Critique de Tootpadu

Martin Scorsese est certainement le plus cinéphile des réalisateurs américains en activité. Alors que même le plus ignoble des tâcherons dispose bien d’une référence dans l’Histoire du cinéma qui a dû le pousser à choisir cette voie au détriment de ses futurs spectateurs, les influences du réalisateur de Taxi driver se distinguent par une richesse et un éclectisme, qui ne sont dépassés que par son enthousiasme pour faire découvrir des chefs-d’œuvre tombés dans l’oubli, voire jamais reconnus à leur juste valeur. La passion de Martin Scorsese pour le cinéma sous toutes ses formes est tellement inépuisable, qu’en comparaison, l’attachement pour certains genres populaires dont fait preuve Quentin Tarantino pâlit presque honteusement. Toutes proportions gardées, mettre ces deux cinéastes méritants sur le même piédestal, ce serait comme si notre goût personnel plutôt imprévisible entrait en compétition avec la fixation quasiment exclusive de notre cher confrère Mulder sur les films de super-héros. Le rôle de Martin Scorsese en tant que gardien majeur de la mémoire du cinéma surpasse même ses propres capacités filmiques, comme le démontre ce conte qui voudrait tant enchanter un public néophyte en matière d’origines du Septième Art, mais qui n’est en fin de compte qu’un somptueux film pour enfants à vocation éducative.
D’emblée, la boîte magique est grande ouverte dans Hugo Cabret, qui court formellement après la grandiloquence d’un Moulin Rouge ! de Baz Luhrmann, alors qu’un peu plus du luxe feutré à travers lequel Scorsese lui-même avait déjà admirablement navigué dans Le Temps de l’innocence aurait été le bienvenu.
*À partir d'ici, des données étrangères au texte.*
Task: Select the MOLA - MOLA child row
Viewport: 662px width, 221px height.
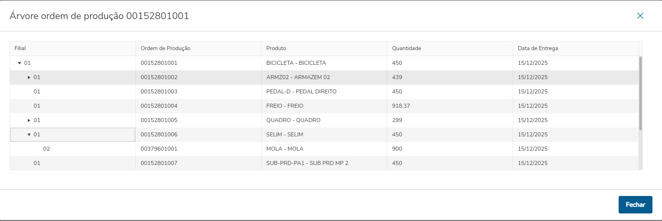Action: pos(285,149)
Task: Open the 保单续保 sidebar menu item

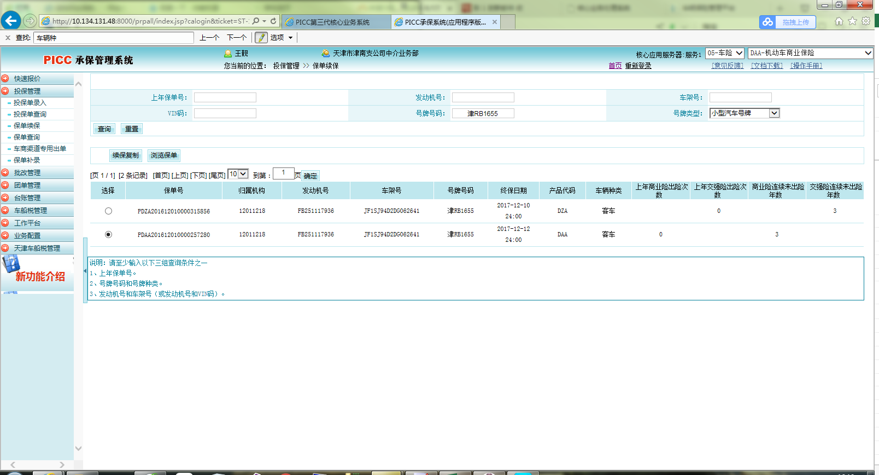Action: pos(27,126)
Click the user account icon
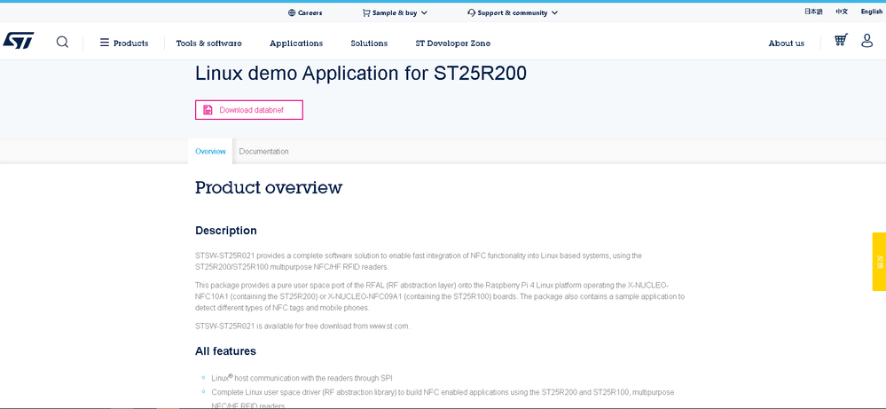 tap(867, 41)
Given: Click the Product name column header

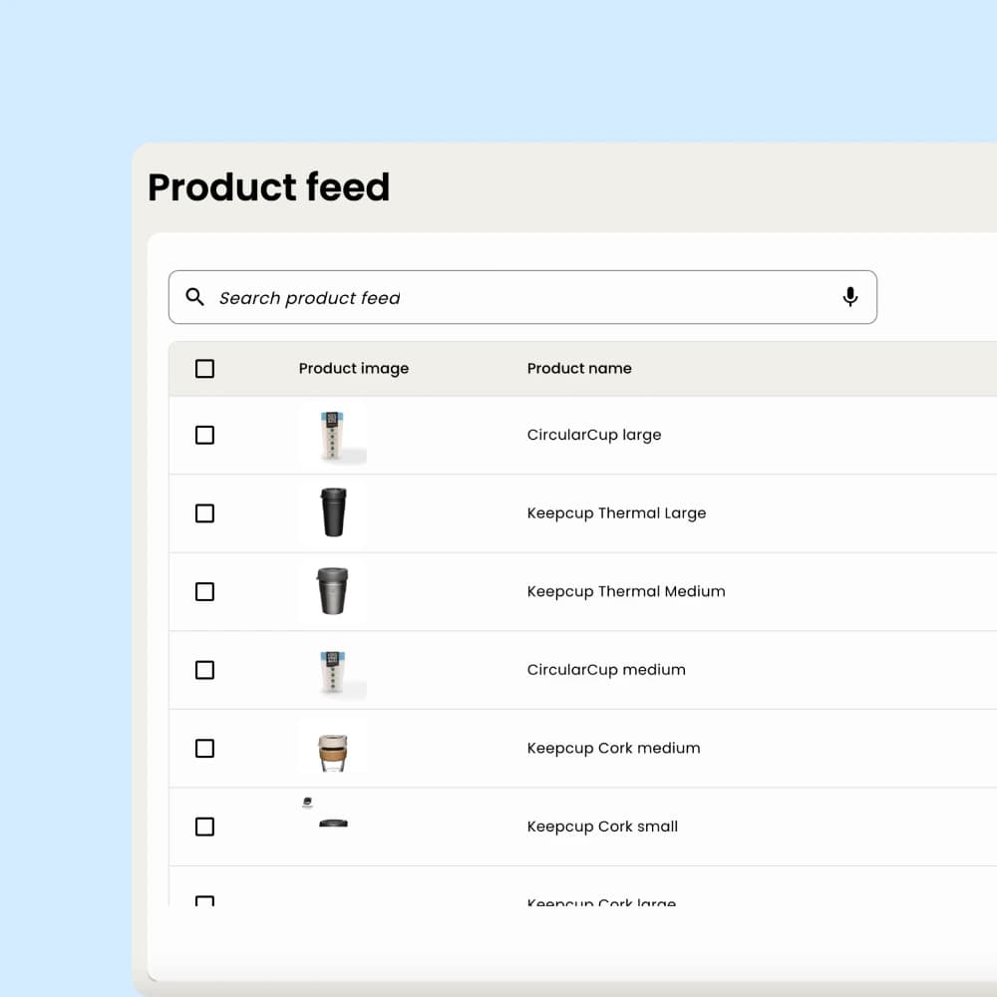Looking at the screenshot, I should pos(579,368).
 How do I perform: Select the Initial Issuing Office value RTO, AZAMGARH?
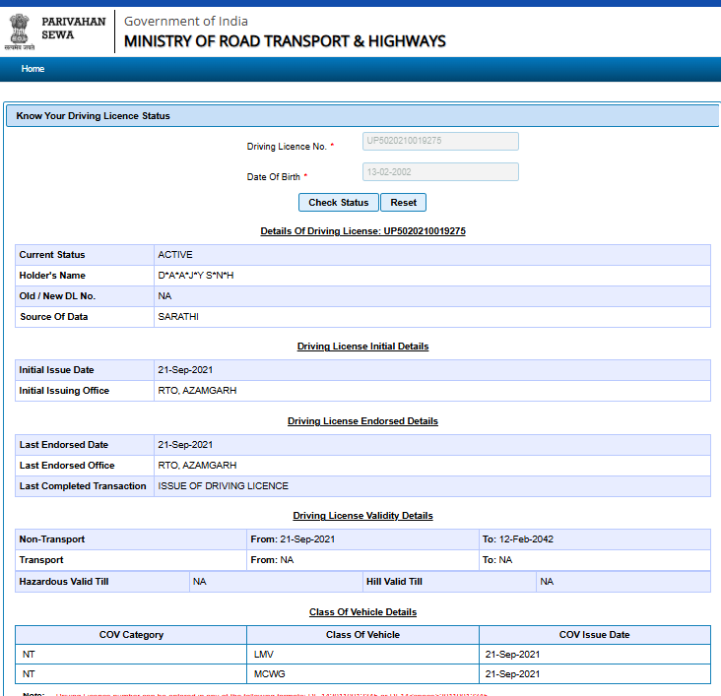pyautogui.click(x=197, y=391)
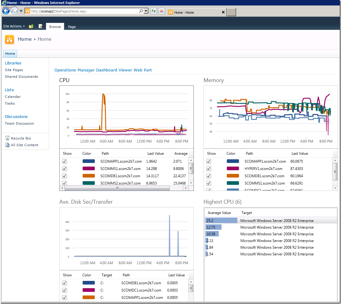Viewport: 341px width, 304px height.
Task: Open the Recycle Bin icon in sidebar
Action: click(x=7, y=138)
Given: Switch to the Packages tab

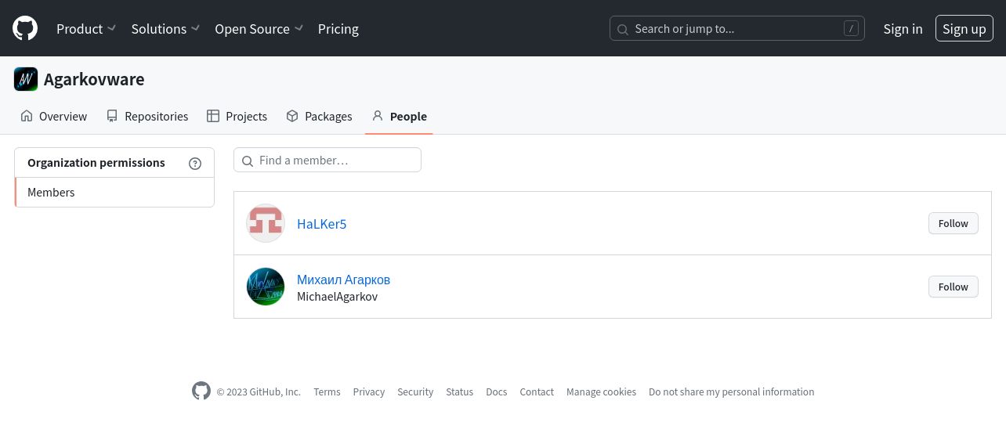Looking at the screenshot, I should click(x=319, y=116).
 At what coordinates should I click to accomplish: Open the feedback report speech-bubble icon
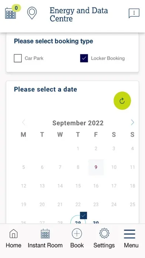134,13
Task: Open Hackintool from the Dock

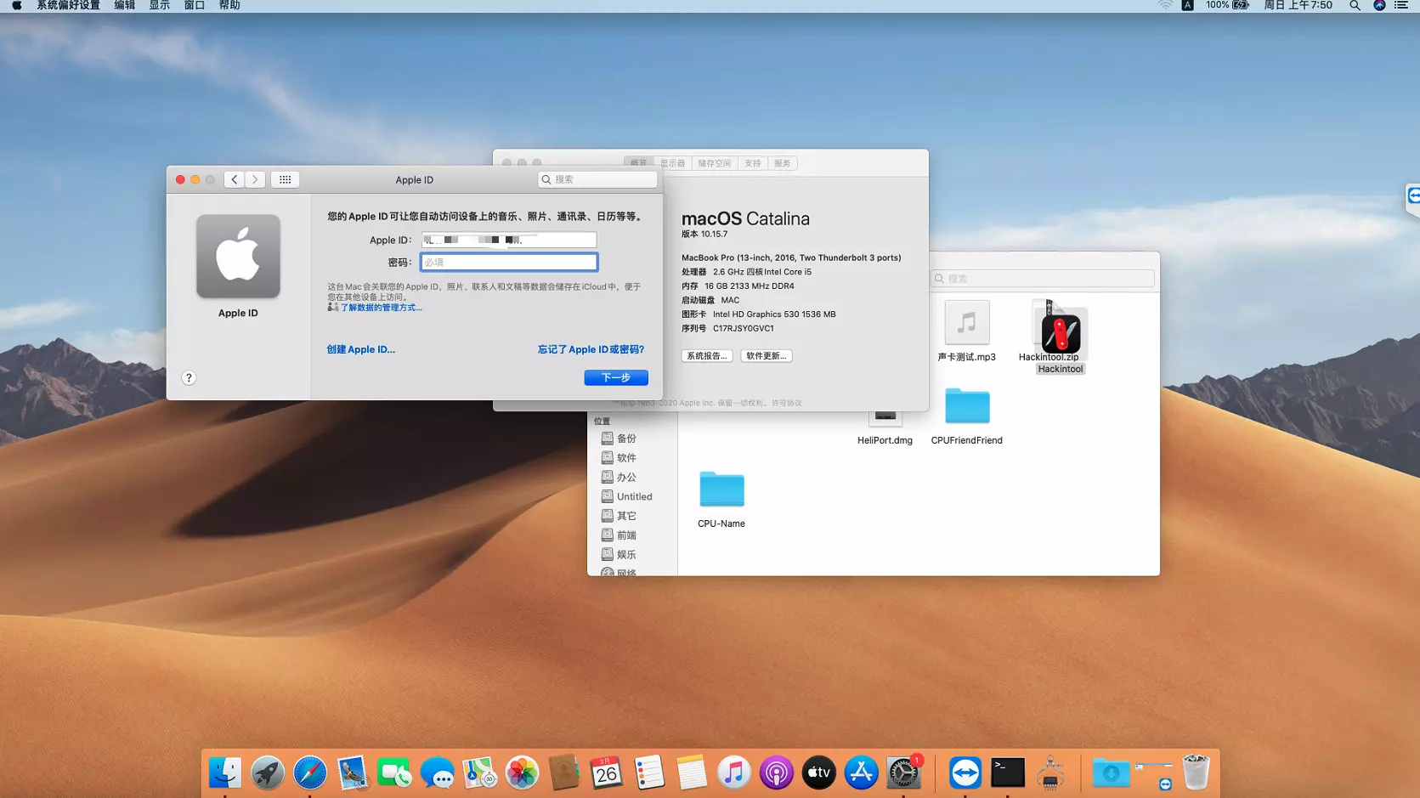Action: click(x=1052, y=773)
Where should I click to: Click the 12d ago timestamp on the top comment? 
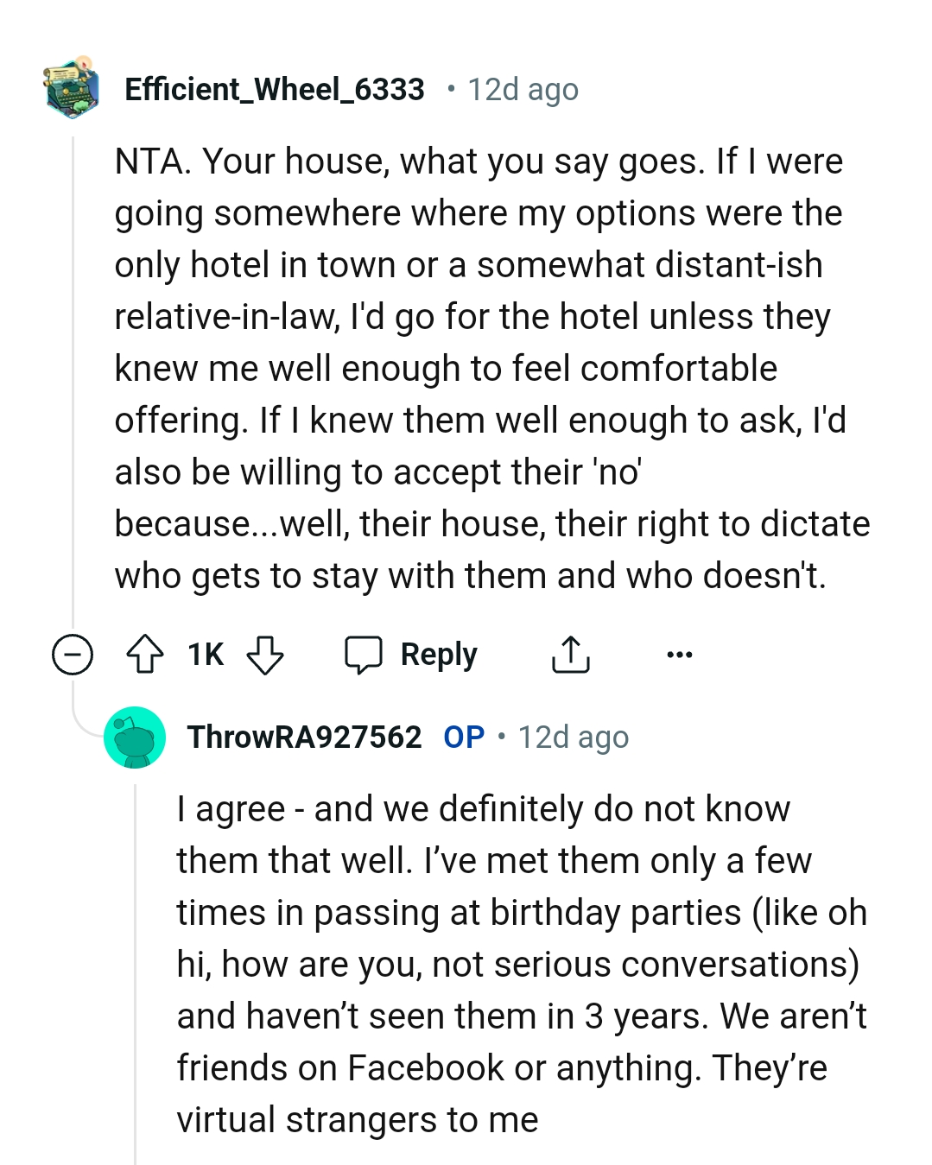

Les décors imposants des coulisses de la gare Montparnasse d’il y a 80 ans, dans lesquels la caméra s’engouffre avec une frénésie que seule la 3D peut rendre à peu près vivante, s’apparentent un peu trop à ce look volontairement nostalgique et artificiel que les frères Coen avaient employé à satiété dans Le Grand saut. Comme lors de la finale grandiloquente de ce film-là, les milliers de rouages des différentes horloges dont le jeune protagoniste s’occupe, ont tendance à obstruer le champ visuel, là où l’on s’attendait davantage à une exploration moins opportuniste des possibilités plastiques du cinéma en relief, que Martin Scorsese emploie surtout comme un immense jouet. D’ailleurs, le ton assez enfantin de l’ensemble du récit, avec par exemple la guéguerre lassante entre Hugo et le commissaire, relativise irrémédiablement la véritable vocation de ce film, beau mais guère renversant.
Tel un détective de l’Histoire du cinéma, le scénario plutôt convenu de John Logan cherche en effet à ériger un monument à la mémoire de George Méliès. Rien de mal à cela, bien entendu, puisque la connaissance de ce premier magicien du cinéma devrait être assez vague de la part d’un public jeune, auquel Hugo Cabret est principalement destiné. Pour les adultes, il conviendrait peut-être plus de regarder Le Voyage extraordinaire, le documentaire de Serge Bromberg, sorti également cette semaine, qui retrace l’histoire du plus connu des films de Méliès : Le Voyage dans la lune. Enfin, s’il fallait choisir entre la récupération du cinéma muet américain par les Français à travers The Artist et cette sorte de renvoi d’ascenseur bien intentionnée mais qui nous mâche un peu trop le travail émotionnel et intellectuel, notre cœur de cinéphile – de loin pas aussi instruit que celui de Martin Scorsese, cela va de soi – pencherait clairement en faveur du film de Michel Hazanavicius.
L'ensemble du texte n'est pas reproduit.